**FRAGMENTO PROPORCIONADO:**
------------------------------------

Esa política de colaboración iba a cambiar radicalmente entre 1989 y 1991, con la combinación de tres grandes acontecimientos, algo que con lenguaje hípico podríamos llamar una trifecta:  la revuelta de Tiananmén (1989), la primera Guerra del Golfo (1990-1991) y el colapso de la Unión Soviética (1991).  

¿Por qué temía tanto el PCC las repercusiones de la trifecta? Porque, para sus dirigentes, constituían la mayor amenaza conocida a la existencia misma de su régimen.

Por más que la etapa Deng Xiaoping supusiera una ruptura en la gestión de la economía y de la seguridad pública con la de Mao sería imperdonable olvidar que ambos líderes mantuvieron la esencia totalitaria de su régimen leninista. «Partido, gobierno, ejército, sociedad, academia; este, oeste, sur y norte: el partido lo dirige todo» es un mantra al que los comunistas chinos han recurrido invariablemente desde sus orígenes. Cualquier crítica, toda oposición interna sólo puede explicarse como una asechanza de manos negras extranjeras y Tiananmén 1989 no era una excepción. Estados Unidos había estado profundamente implicado en aquella rebelión contrarrevolucionaria y «algunos occidentales» la habían usado para intentar el derrocamiento del régimen socialista chino. Así lo diría Deng a Nixon años después.

La sombra de Vietnam era alargada y, en los inicios de la primera Guerra del Golfo, los dirigentes chinos estaban convencidos de que Estados Unidos volvería a fracasar. La rotunda victoria de los americanos y sus aliados confirmó que se equivocaban. Si Irak, cuyo ejercito era en muchos aspectos superior al de China, había mordido el polvo de forma tan espectacular la conclusión local resultaba obvia: lo mismo puede suceder aquí.

El inaudito colapso del régimen soviético aumentó la confusión de los dirigentes chinos y su sensación de ser los últimos supervivientes de un cataclismo que podía llegar hasta sus costas. Aún hoy, bajo un régimen en apariencia inconmovible como el de Xi Jinping, la reflexión sobre el fin de la URSS es objeto de una incesante discusión en todos los escalones del partido chino. No puede repetirse bajo ningún concepto.

------------------------------------

**TAREAS A REALIZAR:**
A – Según el fragmento sobre la trifecta, ¿qué tres acontecimientos la componen?
B – Repite tal cual el pasaje del fragmento sobre la trifecta que va desde "Esa política de" hasta "de su régimen.", incluidas ambas partes.

Registros almacenados
------------------------------------

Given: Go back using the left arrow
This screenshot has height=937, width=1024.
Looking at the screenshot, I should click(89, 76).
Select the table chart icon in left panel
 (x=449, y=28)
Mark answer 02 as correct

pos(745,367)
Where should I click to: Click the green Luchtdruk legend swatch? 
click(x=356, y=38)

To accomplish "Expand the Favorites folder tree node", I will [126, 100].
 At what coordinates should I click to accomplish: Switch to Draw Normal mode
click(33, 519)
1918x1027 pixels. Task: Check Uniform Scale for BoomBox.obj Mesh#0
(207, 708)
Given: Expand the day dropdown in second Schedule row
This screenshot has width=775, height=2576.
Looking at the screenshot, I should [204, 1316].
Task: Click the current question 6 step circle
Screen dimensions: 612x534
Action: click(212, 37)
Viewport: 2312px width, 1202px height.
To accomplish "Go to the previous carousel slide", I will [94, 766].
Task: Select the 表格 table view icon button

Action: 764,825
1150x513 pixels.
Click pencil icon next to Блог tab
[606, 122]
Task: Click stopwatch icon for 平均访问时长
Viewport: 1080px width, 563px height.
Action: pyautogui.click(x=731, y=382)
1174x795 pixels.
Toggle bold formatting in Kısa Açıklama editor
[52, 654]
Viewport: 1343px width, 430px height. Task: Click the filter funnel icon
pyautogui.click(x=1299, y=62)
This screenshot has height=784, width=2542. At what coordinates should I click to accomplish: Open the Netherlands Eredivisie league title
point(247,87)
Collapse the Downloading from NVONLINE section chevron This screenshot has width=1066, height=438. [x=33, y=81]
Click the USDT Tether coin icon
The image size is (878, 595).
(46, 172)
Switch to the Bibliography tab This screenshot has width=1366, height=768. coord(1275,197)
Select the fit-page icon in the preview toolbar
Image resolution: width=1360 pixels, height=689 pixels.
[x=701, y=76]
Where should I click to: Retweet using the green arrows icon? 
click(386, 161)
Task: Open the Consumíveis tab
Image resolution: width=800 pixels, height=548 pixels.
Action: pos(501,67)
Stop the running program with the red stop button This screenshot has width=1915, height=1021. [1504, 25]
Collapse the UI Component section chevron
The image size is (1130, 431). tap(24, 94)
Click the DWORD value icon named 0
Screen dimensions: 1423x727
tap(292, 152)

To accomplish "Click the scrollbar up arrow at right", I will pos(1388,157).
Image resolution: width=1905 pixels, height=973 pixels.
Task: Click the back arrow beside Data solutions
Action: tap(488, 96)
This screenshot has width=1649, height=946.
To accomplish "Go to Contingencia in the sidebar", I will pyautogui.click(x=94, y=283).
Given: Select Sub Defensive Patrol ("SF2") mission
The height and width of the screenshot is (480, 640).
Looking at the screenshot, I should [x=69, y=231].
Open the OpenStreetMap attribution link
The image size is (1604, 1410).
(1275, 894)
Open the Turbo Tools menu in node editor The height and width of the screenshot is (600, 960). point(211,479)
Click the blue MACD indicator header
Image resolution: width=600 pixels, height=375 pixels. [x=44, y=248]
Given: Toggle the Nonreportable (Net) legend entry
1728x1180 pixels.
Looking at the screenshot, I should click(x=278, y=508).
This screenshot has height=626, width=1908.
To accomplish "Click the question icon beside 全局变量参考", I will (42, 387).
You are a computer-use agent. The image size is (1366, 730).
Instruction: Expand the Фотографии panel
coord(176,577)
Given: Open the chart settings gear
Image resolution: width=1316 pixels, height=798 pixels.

------------------------------------

**RESPUESTAS DEL EJERCICIO:**
A – La revuelta de Tiananmén (1989), la primera Guerra del Golfo (1990-1991) y el colapso de la Unión Soviética (1991).

B –
Esa política de colaboración iba a cambiar radicalmente entre 1989 y 1991, con la combinación de tres grandes acontecimientos, algo que con lenguaje hípico podríamos llamar una trifecta:  la revuelta de Tiananmén (1989), la primera Guerra del Golfo (1990-1991) y el colapso de la Unión Soviética (1991).  

¿Por qué temía tanto el PCC las repercusiones de la trifecta? Porque, para sus dirigentes, constituían la mayor amenaza conocida a la existencia misma de su régimen.